Kickstarter—the Internet's digital collection basket—is changing the shape of the music industry to come. Artists who need money to get a project off the ground can suddenly get backing directly from their fans. In return, those musicians are happy to keep fans abreast of their day-to-day creative process.
Kickstarter has proved a boon to independent musicians. Even in an era where labels complain that no one will pay for music, over 400,000 have backed a music project on Kickstarter, according to co-founder Yancey Strickler.
Punk cabaret songstress Amanda Palmer, an active Kickstarter user, helps explain the success of what’s become known as "crowd-funding" in the video above, and why she thinks it’s the “obvious next step” in the future of music production.
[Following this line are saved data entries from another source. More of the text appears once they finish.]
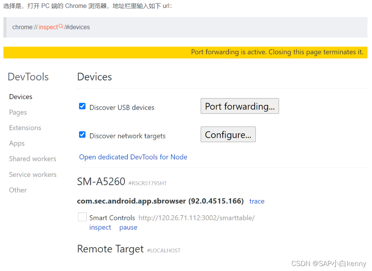Select Devices in the DevTools sidebar
Screen dimensions: 372x271
20,97
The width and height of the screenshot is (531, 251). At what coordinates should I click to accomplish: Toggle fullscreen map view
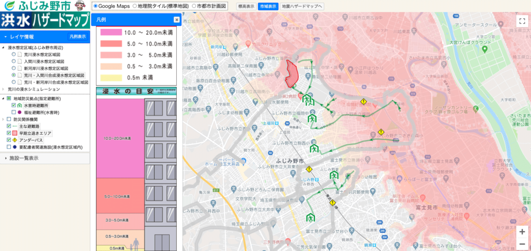click(522, 21)
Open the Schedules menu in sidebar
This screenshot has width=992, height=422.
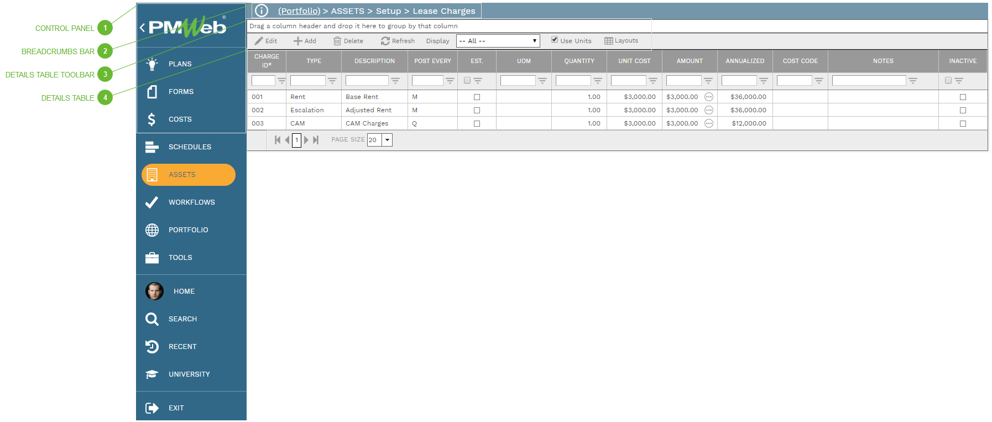coord(189,147)
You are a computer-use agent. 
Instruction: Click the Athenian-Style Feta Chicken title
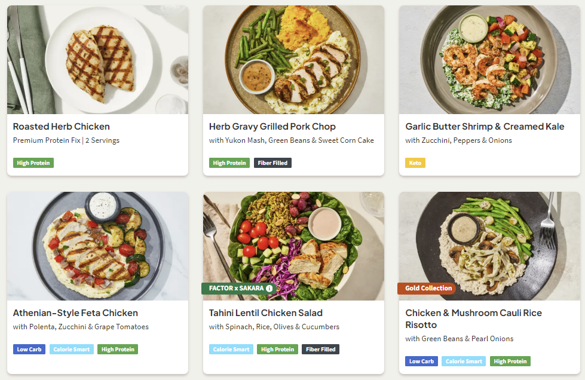[x=75, y=313]
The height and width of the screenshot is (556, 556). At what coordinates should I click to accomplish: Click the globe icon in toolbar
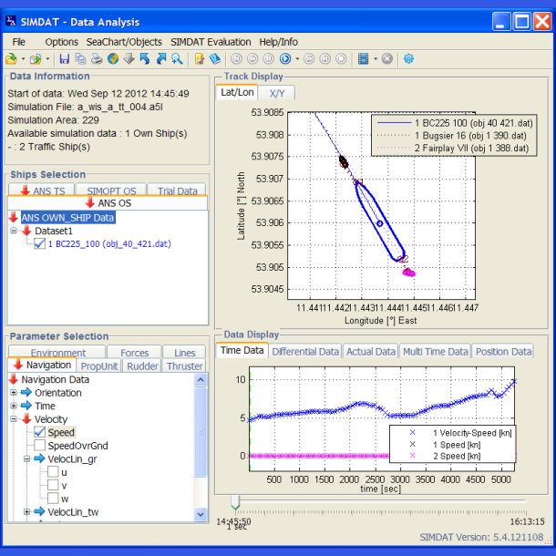click(114, 59)
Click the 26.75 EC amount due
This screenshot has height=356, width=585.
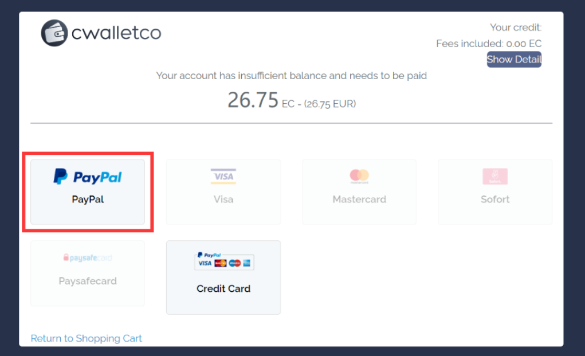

“The music business is baffled by the idea that people would willingly give money to something they could get for free, just to support an artist,” Palmer says. “But actually, emotionally, people get so much out of contributing to artists who’ve given them music that they love. This drives business people crazy because they can’t measure it.”
That being said, here’s some numbers that help measure Kickstarter’s success. Last year, 260,178 people donated over $19 million to fund 3,654 different music projects. That's an incredible amount of money from these supposedly selfish music fans.
Stay tuned for more videos about Kickstarter, including Amanda Palmer's crowd-funded upcoming album, on Fuse.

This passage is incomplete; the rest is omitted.